To get started, complete the following steps:

  1. Install the connector through the Confluent Hub Client.

    # run from your Confluent Platform installation directory
    confluent connect plugin install confluentinc/kafka-connect-hdfs3:latest
    
  2. Start Confluent Platform.

    confluent local services start
    
  3. Produce test Avro data to the test_hdfs topic in Kafka.

    ./bin/kafka-avro-console-producer --broker-list localhost:9092 --topic test_hdfs \
    --property value.schema='{"type":"record","name":"myrecord","fields":[{"name":"f1","type":"string"}]}'
    
     # paste each of these messages
    
     {"f1": "value1"}
     {"f1": "value2"}
     {"f1": "value3"}
    
  4. Create a hdfs3-sink.json file with the following contents:

    {
      "name": "hdfs3-sink",
      "config": {
        "connector.class": "io.confluent.connect.hdfs3.Hdfs3SinkConnector",
        "tasks.max": "1",
        "topics": "test_hdfs",
        "hdfs.url": "hdfs://localhost:9000",
        "flush.size": "3",
        "key.converter": "org.apache.kafka.connect.storage.StringConverter",
        "value.converter": "io.confluent.connect.avro.AvroConverter",
        "value.converter.schema.registry.url":"http://localhost:8081",
        "confluent.topic.bootstrap.servers": "localhost:9092",
        "confluent.topic.replication.factor": "1"
      }
    }
    

    Note that the first few settings are common settings you’ll specify for all connectors. The topics parameter specifies the topics to export data from. In this case, test_hdfs. The HDFS connection URL, hdfs.url, specifies the HDFS to export data to. You should set this according to your configuration. flush.size specifies the number of records the connector needs to write before invoking file commits. For high availability HDFS deployments, set hadoop.conf.dir to a directory that includes hdfs-site.xml and core-site.xml. After hdfs-site.xml is in place and hadoop.conf.dir has been set, hdfs.url may be set to the namenodes nameservice ID, such as nameservice1.

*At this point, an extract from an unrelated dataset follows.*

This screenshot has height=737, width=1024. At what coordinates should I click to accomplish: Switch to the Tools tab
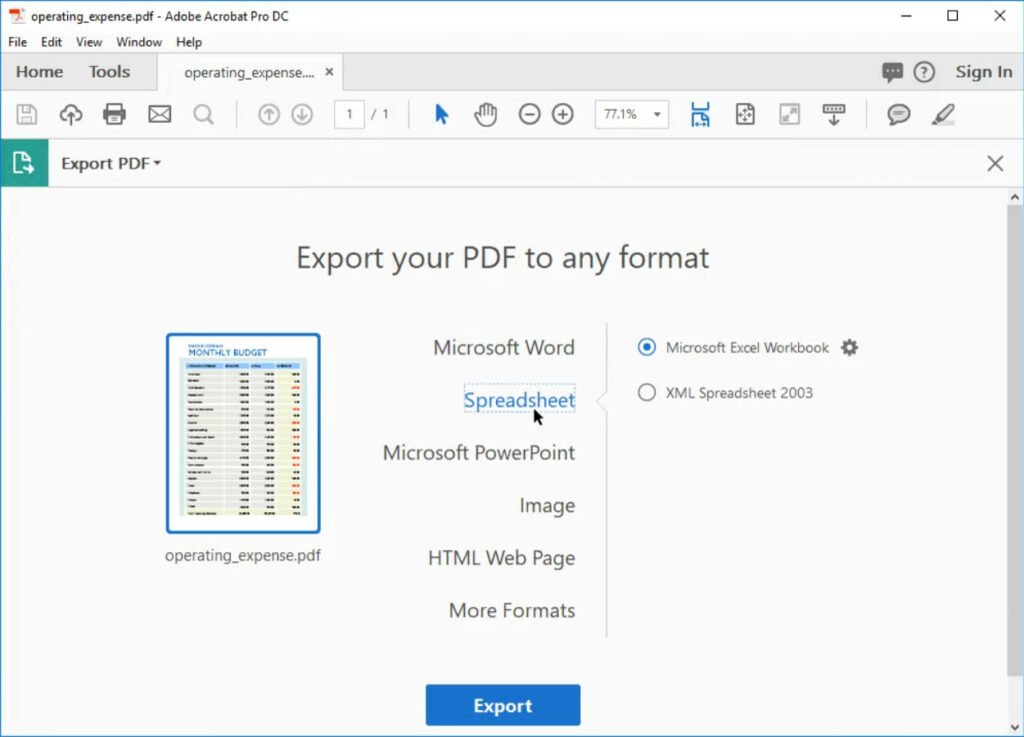(x=108, y=71)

  5. Load the HDFS 3 Sink connector.

    Caution

    You must include a double dash (--) between the topic name and your flag. For more information, see this post.

    confluent local services connect connector load hdfs3-sink --config hdfs3-sink.json
    
  6. Confirm that the connector is in a RUNNING state.

    confluent local services connect connector status hdfs3-sink
    
  7. Validate that the Avro data is in HDFS.

    # list files in partition 0
    hadoop fs -ls /topics/test_hdfs/partition=0
    
    # the following should appear in the list
    # /topics/test_hdfs/partition=0/test_hdfs+0+0000000000+0000000002.avro
    

    The file name is encoded as topic+kafkaPartition+startOffset+endOffset.format.

  8. Extract the contents of the file using the avro-tools-1.8.2.jar.

    # substitute "<namenode>" for the HDFS name node hostname
    hadoop jar avro-tools-1.8.2.jar tojson \
    hdfs://<namenode>/topics/test_hdfs/partition=0/test_hdfs+0+0000000000+0000000002.avro
    
  9. If you experience issues with the previous step, first copy the Avro file from HDFS to the local filesystem and try again with java.

    hadoop fs -copyToLocal /topics/test_hdfs/partition=0/test_hdfs+0+0000000000+0000000002.avro \
    /tmp/test_hdfs+0+0000000000+0000000002.avro
    
    java -jar avro-tools-1.8.2.jar tojson /tmp/test_hdfs+0+0000000000+0000000002.avro
    
    # expected output
    {"f1":"value1"}
    {"f1":"value2"}
    {"f1":"value3"}
    

    If you want to run the quick start with Hive integration, add the following configurations to hdfs-sink.json:

    "hive.integration": "true",
    "hive.metastore.uris": "<thrift uri to your Hive metastore>"
    "schema.compatibility": "BACKWARD"
    

    After the connector finishes ingesting data to HDFS, you can use Hive to check the data:

    beeline -e "SELECT * FROM test_hdfs;"
    

    If the hive.metastore.uris setting is empty, an embedded Hive metastore is created in the directory the connector is started in. Start Hive in that specific directory to query the data.